The final change adjusts the exception rule to produce \(\frac{\emptyset }{\{\star \}} \in \varDelta \) instead of \(\emptyset \in \pi \) as the action that retracts all outstanding assertions of a crashing process:

Equivalence Theorem. Programs using the incremental protocol and semantics are not directly comparable to those using the monolithic semantics of the previous section. Each variation uses a unique language for communication between networks and actors. However, any two assertion sets \(\pi _1\) and \(\pi _2\) can be equivalently represented by \(\pi _1\) and a patch \(\frac{\pi _2-\pi _1}{\pi _1-\pi _2}\), because \(\pi _2 = \pi _1 \cup (\pi _2-\pi _1) - (\pi _1-\pi _2)\) and \((\pi _2-\pi _1) \cap (\pi _1-\pi _2) = \emptyset \).

This idea suggests a technique for embedding an actor communicating via the monolithic protocol into a network that uses the incremental protocol. Specifically, the actor integrates the series of incoming patches to obtain knowledge about the state of the world, and differentiates its outgoing assertion sets with respect to previous assertion sets.

Every monolithic leaf actor can be translated into an equivalent incremental actor by composing its behavior function with a wrapper that performs this on-the-fly integration and differentiation. The reduction rules ensure that, if every monolithic leaf actor in a program is translated into an incremental actor in this way, each underlying monolithic-protocol behavior function receives events and emits actions identical to those seen in the run of the unmodified program using the monolithic semantics.

Let us imagine hierarchical configurations as trees like the one in Fig. 2. Each actor and each network becomes a node, and each edge represents the pair of queues connecting an actor to its container. For a monolithic-protocol configuration to be equivalent to an incremental-protocol configuration, it must have the same tree shape and equivalent leaf actors with identical private states. Furthermore, at each internal monolithic node (i.e., at each network), the shared dataspace set must be identical to that in the corresponding incremental node. Finally, events and actions queued along a given edge on the monolithic side must have the same effects as those queued on the corresponding incremental edge. If these conditions are satisfied, then reduction of the monolithic configuration proceeds in lockstep with the equivalent incremental configuration, and equivalence is preserved at each step.

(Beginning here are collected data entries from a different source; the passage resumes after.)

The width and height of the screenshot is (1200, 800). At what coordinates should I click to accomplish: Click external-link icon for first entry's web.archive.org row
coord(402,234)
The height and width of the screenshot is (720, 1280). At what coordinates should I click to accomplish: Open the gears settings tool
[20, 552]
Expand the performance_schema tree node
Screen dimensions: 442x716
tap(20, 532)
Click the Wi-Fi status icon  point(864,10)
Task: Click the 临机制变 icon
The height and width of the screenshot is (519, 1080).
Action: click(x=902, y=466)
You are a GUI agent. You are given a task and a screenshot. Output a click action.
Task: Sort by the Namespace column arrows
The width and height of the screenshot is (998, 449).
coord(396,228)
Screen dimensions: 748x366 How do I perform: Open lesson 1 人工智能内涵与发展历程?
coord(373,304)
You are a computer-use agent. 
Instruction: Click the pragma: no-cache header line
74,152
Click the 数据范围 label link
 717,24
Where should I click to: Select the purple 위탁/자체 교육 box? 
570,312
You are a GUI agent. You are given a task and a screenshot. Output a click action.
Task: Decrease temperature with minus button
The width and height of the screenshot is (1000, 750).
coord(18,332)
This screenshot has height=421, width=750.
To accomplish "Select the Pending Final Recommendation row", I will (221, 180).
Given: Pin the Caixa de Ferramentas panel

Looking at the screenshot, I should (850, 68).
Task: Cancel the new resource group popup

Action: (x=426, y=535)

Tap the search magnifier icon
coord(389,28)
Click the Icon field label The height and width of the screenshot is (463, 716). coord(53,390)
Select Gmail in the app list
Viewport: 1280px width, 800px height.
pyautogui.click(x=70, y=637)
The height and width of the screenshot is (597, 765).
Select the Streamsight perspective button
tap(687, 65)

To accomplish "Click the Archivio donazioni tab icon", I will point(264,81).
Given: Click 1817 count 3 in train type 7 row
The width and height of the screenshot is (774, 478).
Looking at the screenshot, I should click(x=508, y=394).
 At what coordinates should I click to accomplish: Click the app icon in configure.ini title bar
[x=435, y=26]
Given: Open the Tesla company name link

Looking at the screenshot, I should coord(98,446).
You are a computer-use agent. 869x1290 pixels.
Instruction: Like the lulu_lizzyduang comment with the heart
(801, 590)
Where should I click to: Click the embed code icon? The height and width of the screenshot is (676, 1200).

While dataspace equality is simple set equality, comparing the effects of monolithic and incremental action queues calls for technical definitions. Corresponding slots in the queues must contain either identical message-send actions, spawn actions that result in equivalent actors, or state change notifications that have the same effect on the shared dataspace in the container. Comparing event queues is similar, except that instead of requiring state change notifications to have identical effects on the shared dataspace, we require that they instead identically modify the perspective on the shared dataspace that the actor they are destined for has been accumulating.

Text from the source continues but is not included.